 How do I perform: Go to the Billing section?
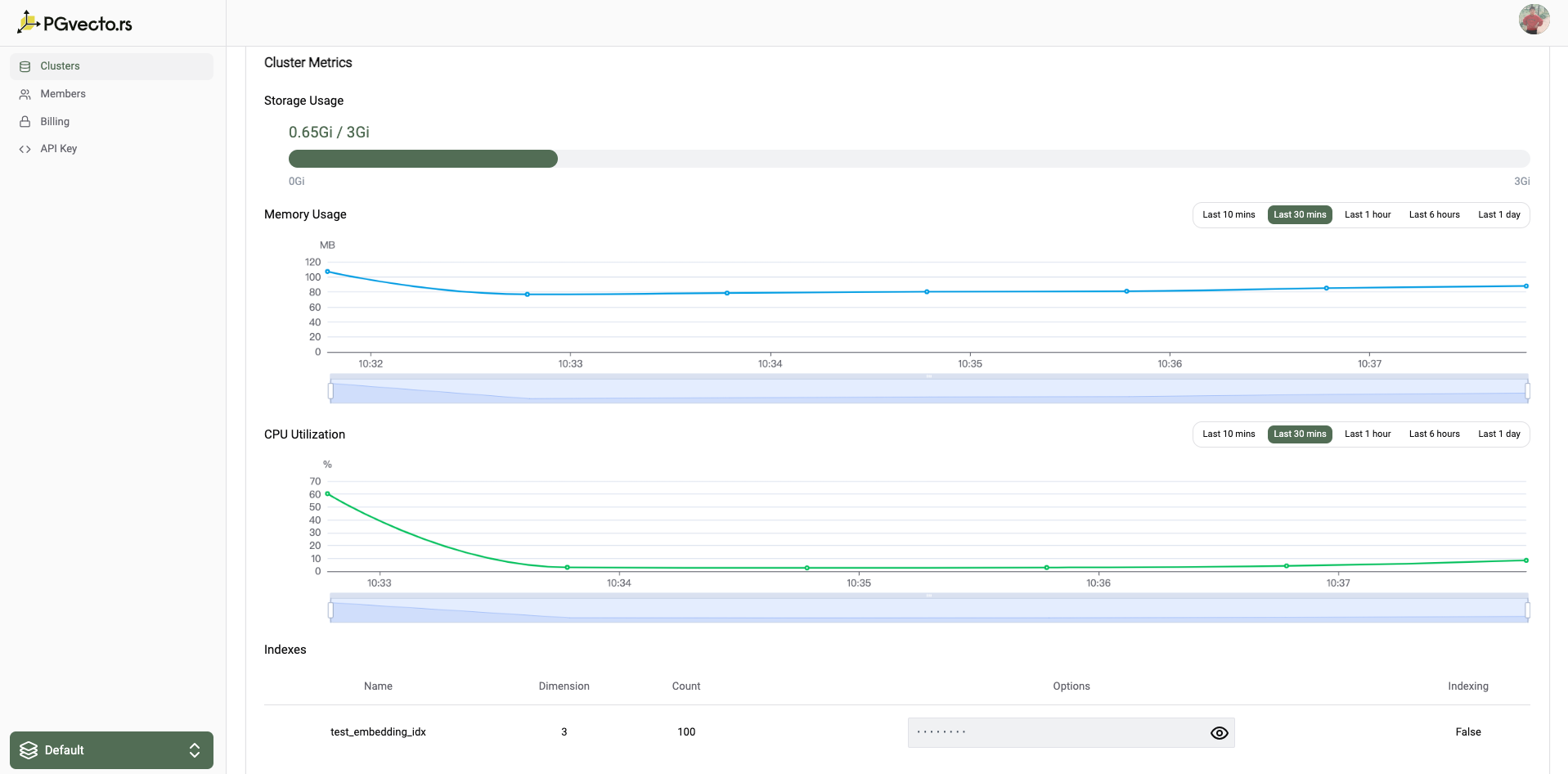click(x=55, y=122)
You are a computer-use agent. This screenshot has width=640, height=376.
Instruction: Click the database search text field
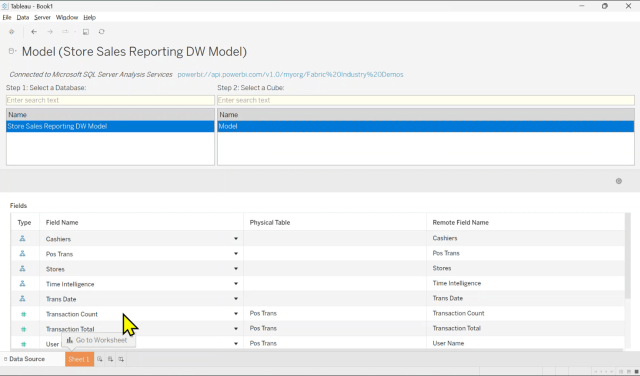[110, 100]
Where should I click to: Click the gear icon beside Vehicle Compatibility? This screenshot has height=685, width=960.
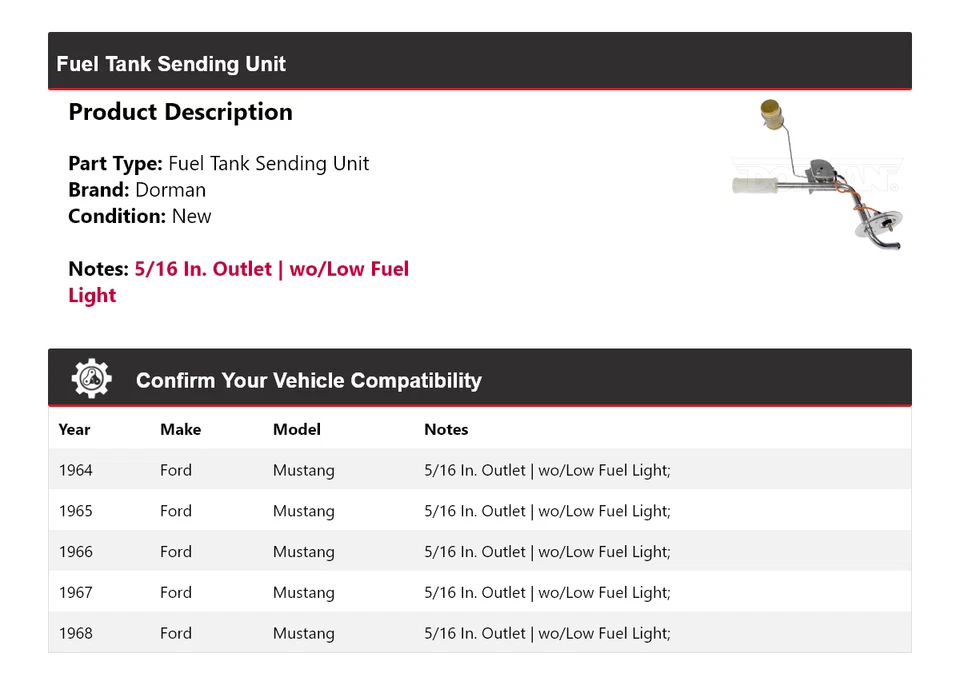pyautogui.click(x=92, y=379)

************

The expected output is an exact copy of the lines from the one holding "You are a computer-use" through the last line of the listing above, with the pictures omitted.

> _Answer to this exercise_
You are a computer-use agent. This screenshot has width=640, height=376.
Instruction: Click the database search text field
[110, 100]
Where should I click to: Click the gear icon beside Vehicle Compatibility? This screenshot has height=685, width=960.
pyautogui.click(x=92, y=379)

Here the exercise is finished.